■ **HOW TO COMPLETE THIS TASK**: Return every line below exactly.

■ **PROVIDED DATA**:
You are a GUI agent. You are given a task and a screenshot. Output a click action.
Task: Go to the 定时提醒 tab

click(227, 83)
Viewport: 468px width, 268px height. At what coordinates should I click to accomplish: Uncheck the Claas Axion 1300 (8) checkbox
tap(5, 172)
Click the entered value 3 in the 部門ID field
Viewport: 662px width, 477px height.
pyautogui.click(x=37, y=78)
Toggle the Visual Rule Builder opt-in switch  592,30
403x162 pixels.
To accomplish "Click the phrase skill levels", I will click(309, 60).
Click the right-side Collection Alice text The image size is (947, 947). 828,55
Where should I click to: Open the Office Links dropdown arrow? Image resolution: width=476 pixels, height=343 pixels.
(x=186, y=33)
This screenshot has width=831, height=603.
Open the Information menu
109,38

■ **WRITTEN ANSWER**:
You are a GUI agent. You are given a task and a screenshot. Output a click action.
Task: Go to the 定时提醒 tab

click(227, 83)
Viewport: 468px width, 268px height. At what coordinates should I click to accomplish: Uncheck the Claas Axion 1300 (8) checkbox
tap(5, 172)
Click the entered value 3 in the 部門ID field
Viewport: 662px width, 477px height.
pyautogui.click(x=37, y=78)
Toggle the Visual Rule Builder opt-in switch  592,30
403x162 pixels.
To accomplish "Click the phrase skill levels", I will click(309, 60).
Click the right-side Collection Alice text The image size is (947, 947). 828,55
Where should I click to: Open the Office Links dropdown arrow? Image resolution: width=476 pixels, height=343 pixels.
(x=186, y=33)
This screenshot has width=831, height=603.
Open the Information menu
109,38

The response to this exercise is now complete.